【3月27日 東方新報】中国の銀行が新婚カップル向けに結婚に関する費用のローンプランを発表したところ、「花嫁を金で買うローンだ」とインターネットで炎上し、銀行がローンを中止する騒ぎとなった。伝統的に中国人は「借金嫌い」で、ローン文化が浸透していないことも反発の背景にあるようだ。

 騒動となったのは、江西省(Jiangxi)を拠点に中小企業や個人向け融資を行っている九江銀行(Bank of Jiujiang)が発表した「彩礼ローン」。彩礼は直訳すると「結納」「結婚資金」にあたる。新婚旅行、自動車、宝飾品、家電製品の購入費用が対象で最高30万元(約501万円)を貸し出し、年利4.9%で返済は1年間とした。

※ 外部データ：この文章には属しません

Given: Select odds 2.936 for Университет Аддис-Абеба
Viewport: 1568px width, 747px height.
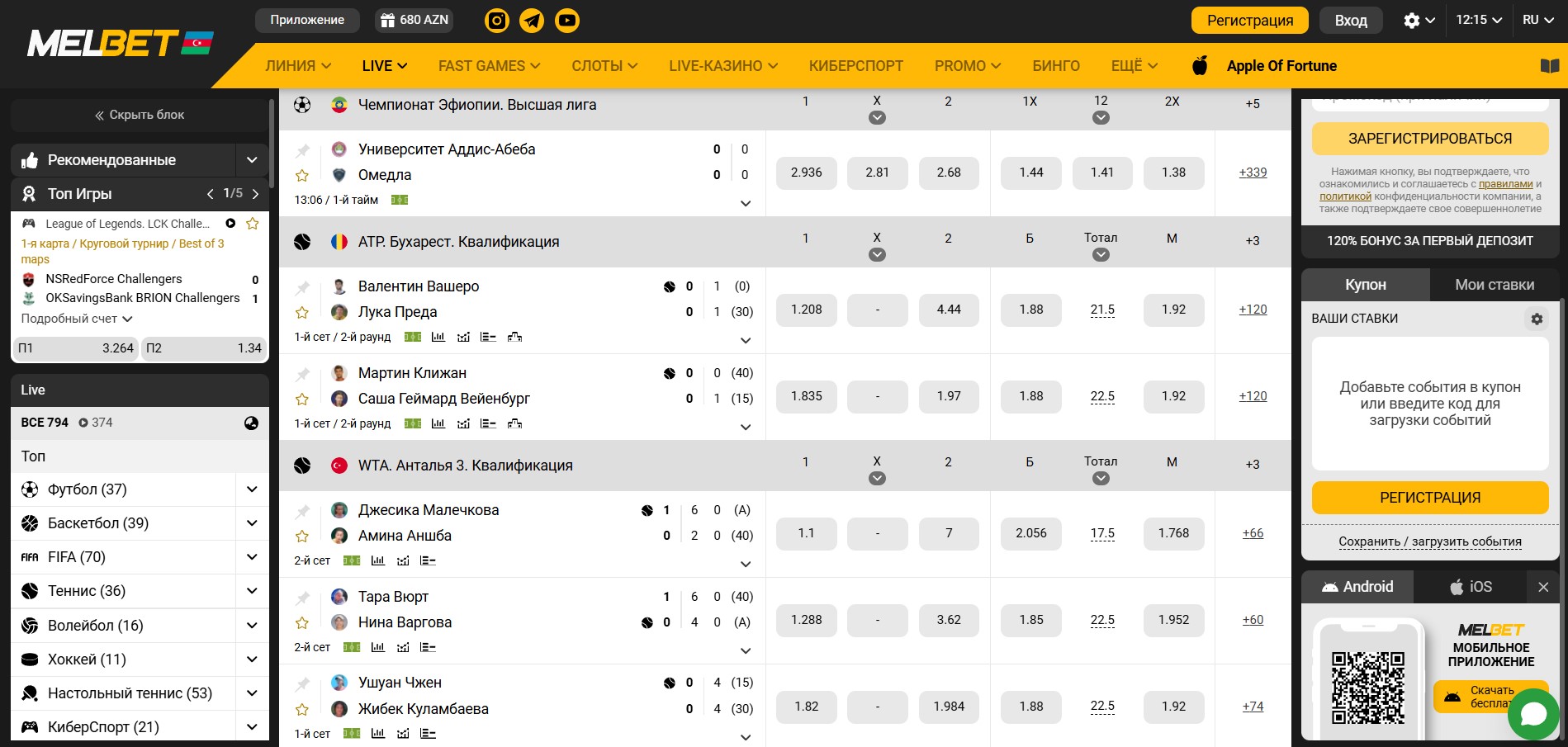Looking at the screenshot, I should click(x=806, y=173).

 中国では結婚する前にマイホームを購入するのが一般的。最近は男性が自動車を持っていることも結婚の必須アイテムとなっている。「マイホーム、自動車、結納金」は三大件(三種の神器)といわれ、男性側が結婚する際に用意する費用は増える傾向にある。九江銀行のローンはそこに目を付けたものだが、ネット上では「『結婚には費用をかけるもの』という見栄(みえ)の文化を助長する」「結婚で金もうけをするな」とバッシングが起きた。九江銀行は「結婚資金ローンを計画していると広報はしたが、実際には行っていない」と表明し、実質中止に追い込まれた。

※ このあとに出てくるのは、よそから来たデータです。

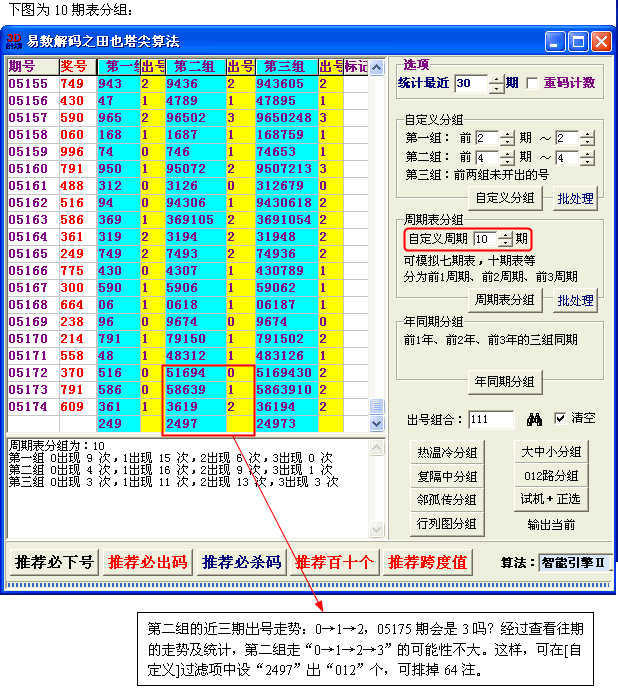Click the 年同期分组 button
This screenshot has width=618, height=694.
505,381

 今月に入ると、雲南省(Yunnan)の銀行が「墓地ローン」を発表した。墓地、墓石に関する費用のため最高20万元(約334万円)を貸し出し、10年以内に返済するプランだが、同じように批判を受けて中止に追い込まれた。銀行側は「交通事故など不慮のトラブルで死亡し、墓地を購入する費用もない事態を想定したものだが、誤解を招いた」と表明した。

 中国メディアはこれらの騒動に触れ、「これまでも奇妙なローンはあった」と報じている。「一人っ子政策」を撤廃し2人目の出産が認められた2016年、2人目の子どもを産んだ家庭に最高20万元を貸し出すという「第2子ローン」や、銀行が指定したウエディング会社で2万元(約33万円)以上を使った新婚夫婦に無利子でローンを組む「ウエディングローン」などを挙げている。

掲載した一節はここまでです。